━━━━━ DATA PROVIDED
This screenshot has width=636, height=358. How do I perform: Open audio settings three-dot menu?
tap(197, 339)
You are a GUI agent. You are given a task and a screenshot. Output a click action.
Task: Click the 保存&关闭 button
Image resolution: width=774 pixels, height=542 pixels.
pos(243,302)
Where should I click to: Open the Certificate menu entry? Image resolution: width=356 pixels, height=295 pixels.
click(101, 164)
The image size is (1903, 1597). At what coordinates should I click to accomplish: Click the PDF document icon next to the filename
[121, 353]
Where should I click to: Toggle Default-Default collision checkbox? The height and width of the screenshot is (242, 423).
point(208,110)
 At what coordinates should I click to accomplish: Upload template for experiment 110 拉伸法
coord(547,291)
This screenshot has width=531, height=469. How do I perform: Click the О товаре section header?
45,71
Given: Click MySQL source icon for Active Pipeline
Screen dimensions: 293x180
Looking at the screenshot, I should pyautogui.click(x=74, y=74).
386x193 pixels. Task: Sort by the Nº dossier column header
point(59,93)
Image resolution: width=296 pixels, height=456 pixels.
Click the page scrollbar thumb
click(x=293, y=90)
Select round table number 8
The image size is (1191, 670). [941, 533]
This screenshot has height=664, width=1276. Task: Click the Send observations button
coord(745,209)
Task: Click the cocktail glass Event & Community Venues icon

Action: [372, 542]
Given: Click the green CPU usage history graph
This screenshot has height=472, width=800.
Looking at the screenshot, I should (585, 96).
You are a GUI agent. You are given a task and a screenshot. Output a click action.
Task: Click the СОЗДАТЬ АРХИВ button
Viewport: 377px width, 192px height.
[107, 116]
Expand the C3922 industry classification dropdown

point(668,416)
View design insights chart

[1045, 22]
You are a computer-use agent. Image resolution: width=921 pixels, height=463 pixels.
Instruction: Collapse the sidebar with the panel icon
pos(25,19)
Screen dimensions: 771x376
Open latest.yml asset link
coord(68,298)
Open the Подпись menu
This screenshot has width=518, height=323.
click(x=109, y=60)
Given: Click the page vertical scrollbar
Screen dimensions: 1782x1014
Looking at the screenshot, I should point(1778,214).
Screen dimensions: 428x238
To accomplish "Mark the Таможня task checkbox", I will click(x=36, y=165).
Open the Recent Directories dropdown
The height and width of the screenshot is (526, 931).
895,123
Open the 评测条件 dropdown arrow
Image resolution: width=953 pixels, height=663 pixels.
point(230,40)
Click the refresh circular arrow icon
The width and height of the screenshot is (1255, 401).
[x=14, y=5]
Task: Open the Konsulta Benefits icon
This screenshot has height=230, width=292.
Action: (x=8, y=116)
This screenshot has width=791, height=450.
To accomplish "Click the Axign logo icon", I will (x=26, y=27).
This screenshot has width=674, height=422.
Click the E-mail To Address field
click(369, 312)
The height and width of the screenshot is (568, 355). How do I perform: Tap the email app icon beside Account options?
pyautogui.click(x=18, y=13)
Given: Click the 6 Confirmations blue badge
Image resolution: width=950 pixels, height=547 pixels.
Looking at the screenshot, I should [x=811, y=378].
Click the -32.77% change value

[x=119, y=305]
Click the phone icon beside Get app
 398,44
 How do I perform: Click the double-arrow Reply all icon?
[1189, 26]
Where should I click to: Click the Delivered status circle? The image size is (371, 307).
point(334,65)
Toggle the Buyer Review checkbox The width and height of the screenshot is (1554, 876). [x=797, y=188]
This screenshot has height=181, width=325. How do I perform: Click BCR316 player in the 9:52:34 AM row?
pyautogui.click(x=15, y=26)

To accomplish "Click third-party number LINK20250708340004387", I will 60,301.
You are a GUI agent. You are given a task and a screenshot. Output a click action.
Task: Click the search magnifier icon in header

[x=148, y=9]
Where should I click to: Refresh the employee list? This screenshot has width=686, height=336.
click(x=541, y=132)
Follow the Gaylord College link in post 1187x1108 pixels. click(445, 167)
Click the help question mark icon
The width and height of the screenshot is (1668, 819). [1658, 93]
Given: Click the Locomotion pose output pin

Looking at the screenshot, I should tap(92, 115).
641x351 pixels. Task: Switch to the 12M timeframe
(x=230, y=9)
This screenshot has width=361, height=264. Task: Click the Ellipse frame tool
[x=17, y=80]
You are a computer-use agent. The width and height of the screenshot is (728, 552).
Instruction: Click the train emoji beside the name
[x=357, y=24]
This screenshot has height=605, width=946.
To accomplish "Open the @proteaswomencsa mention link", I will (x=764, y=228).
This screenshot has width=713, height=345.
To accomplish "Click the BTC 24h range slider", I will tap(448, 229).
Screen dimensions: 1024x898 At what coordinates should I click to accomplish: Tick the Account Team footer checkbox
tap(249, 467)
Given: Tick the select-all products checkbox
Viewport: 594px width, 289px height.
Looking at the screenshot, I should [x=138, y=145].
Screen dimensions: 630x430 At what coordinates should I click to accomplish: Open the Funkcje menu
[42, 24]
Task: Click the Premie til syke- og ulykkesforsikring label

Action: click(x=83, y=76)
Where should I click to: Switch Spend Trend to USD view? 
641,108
━━━━━━━━━━
- YOUR INSTRUCTIONS -
Put the entries above into a numbered list, one item for each line, omitting the blank lines.

- OUTPUT OF THE EXERCISE -
1. This screenshot has width=636, height=358. How do I perform: Open audio settings three-dot menu?
2. tap(197, 339)
3. You are a GUI agent. You are given a task and a screenshot. Output a click action.
4. Task: Click the 保存&关闭 button
5. Image resolution: width=774 pixels, height=542 pixels.
6. pos(243,302)
7. Where should I click to: Open the Certificate menu entry? Image resolution: width=356 pixels, height=295 pixels.
8. click(101, 164)
9. The image size is (1903, 1597). At what coordinates should I click to accomplish: Click the PDF document icon next to the filename
10. [121, 353]
11. Where should I click to: Toggle Default-Default collision checkbox? The height and width of the screenshot is (242, 423).
12. point(208,110)
13.  At what coordinates should I click to accomplish: Upload template for experiment 110 拉伸法
14. coord(547,291)
15. This screenshot has width=531, height=469. How do I perform: Click the О товаре section header?
16. 45,71
17. Given: Click MySQL source icon for Active Pipeline
18. Screen dimensions: 293x180
19. Looking at the screenshot, I should pyautogui.click(x=74, y=74).
20. 386x193 pixels. Task: Sort by the Nº dossier column header
21. point(59,93)
22. Image resolution: width=296 pixels, height=456 pixels.
23. Click the page scrollbar thumb
24. click(x=293, y=90)
25. Select round table number 8
26. The image size is (1191, 670). [941, 533]
27. This screenshot has height=664, width=1276. Task: Click the Send observations button
28. coord(745,209)
29. Task: Click the cocktail glass Event & Community Venues icon
30. Action: [372, 542]
31. Given: Click the green CPU usage history graph
32. This screenshot has height=472, width=800.
33. Looking at the screenshot, I should (585, 96).
34. You are a GUI agent. You are given a task and a screenshot. Output a click action.
35. Task: Click the СОЗДАТЬ АРХИВ button
36. Viewport: 377px width, 192px height.
37. [107, 116]
38. Expand the C3922 industry classification dropdown
39. point(668,416)
40. View design insights chart
41. [1045, 22]
42. You are a computer-use agent. Image resolution: width=921 pixels, height=463 pixels.
43. Instruction: Collapse the sidebar with the panel icon
44. pos(25,19)
45. Screen dimensions: 771x376
46. Open latest.yml asset link
47. coord(68,298)
48. Open the Подпись menu
49. This screenshot has width=518, height=323.
50. click(x=109, y=60)
51. Given: Click the page vertical scrollbar
52. Screen dimensions: 1782x1014
53. Looking at the screenshot, I should point(1778,214).
54. Screen dimensions: 428x238
55. To accomplish "Mark the Таможня task checkbox", I will click(x=36, y=165).
56. Open the Recent Directories dropdown
57. The height and width of the screenshot is (526, 931).
58. 895,123
59. Open the 评测条件 dropdown arrow
60. Image resolution: width=953 pixels, height=663 pixels.
61. point(230,40)
62. Click the refresh circular arrow icon
63. The width and height of the screenshot is (1255, 401).
64. [x=14, y=5]
65. Task: Open the Konsulta Benefits icon
66. This screenshot has height=230, width=292.
67. Action: (x=8, y=116)
68. This screenshot has width=791, height=450.
69. To accomplish "Click the Axign logo icon", I will (x=26, y=27).
70. This screenshot has width=674, height=422.
71. Click the E-mail To Address field
72. click(369, 312)
73. The height and width of the screenshot is (568, 355). How do I perform: Tap the email app icon beside Account options?
74. pyautogui.click(x=18, y=13)
75. Given: Click the 6 Confirmations blue badge
76. Image resolution: width=950 pixels, height=547 pixels.
77. Looking at the screenshot, I should [x=811, y=378].
78. Click the -32.77% change value
79. [x=119, y=305]
80. Click the phone icon beside Get app
81.  398,44
82.  How do I perform: Click the double-arrow Reply all icon?
83. [1189, 26]
84. Where should I click to: Click the Delivered status circle? The image size is (371, 307).
85. point(334,65)
86. Toggle the Buyer Review checkbox The width and height of the screenshot is (1554, 876). [x=797, y=188]
87. This screenshot has height=181, width=325. How do I perform: Click BCR316 player in the 9:52:34 AM row?
88. pyautogui.click(x=15, y=26)
89. To accomplish "Click third-party number LINK20250708340004387", I will 60,301.
90. You are a GUI agent. You are given a task and a screenshot. Output a click action.
91. Task: Click the search magnifier icon in header
92. [x=148, y=9]
93. Where should I click to: Refresh the employee list? This screenshot has width=686, height=336.
94. click(x=541, y=132)
95. Follow the Gaylord College link in post 1187x1108 pixels. click(445, 167)
96. Click the help question mark icon
97. The width and height of the screenshot is (1668, 819). [1658, 93]
98. Given: Click the Locomotion pose output pin
99. Looking at the screenshot, I should tap(92, 115).
100. 641x351 pixels. Task: Switch to the 12M timeframe
101. (x=230, y=9)
102. This screenshot has width=361, height=264. Task: Click the Ellipse frame tool
103. [x=17, y=80]
104. You are a computer-use agent. The width and height of the screenshot is (728, 552).
105. Instruction: Click the train emoji beside the name
106. [x=357, y=24]
107. This screenshot has height=605, width=946.
108. To accomplish "Open the @proteaswomencsa mention link", I will (x=764, y=228).
109. This screenshot has width=713, height=345.
110. To accomplish "Click the BTC 24h range slider", I will tap(448, 229).
111. Screen dimensions: 1024x898 At what coordinates should I click to accomplish: Tick the Account Team footer checkbox
112. tap(249, 467)
113. Given: Tick the select-all products checkbox
114. Viewport: 594px width, 289px height.
115. Looking at the screenshot, I should [x=138, y=145].
116. Screen dimensions: 630x430 At what coordinates should I click to accomplish: Open the Funkcje menu
117. [42, 24]
118. Task: Click the Premie til syke- og ulykkesforsikring label
119. Action: click(x=83, y=76)
120. Where should I click to: Switch Spend Trend to USD view? 
121. 641,108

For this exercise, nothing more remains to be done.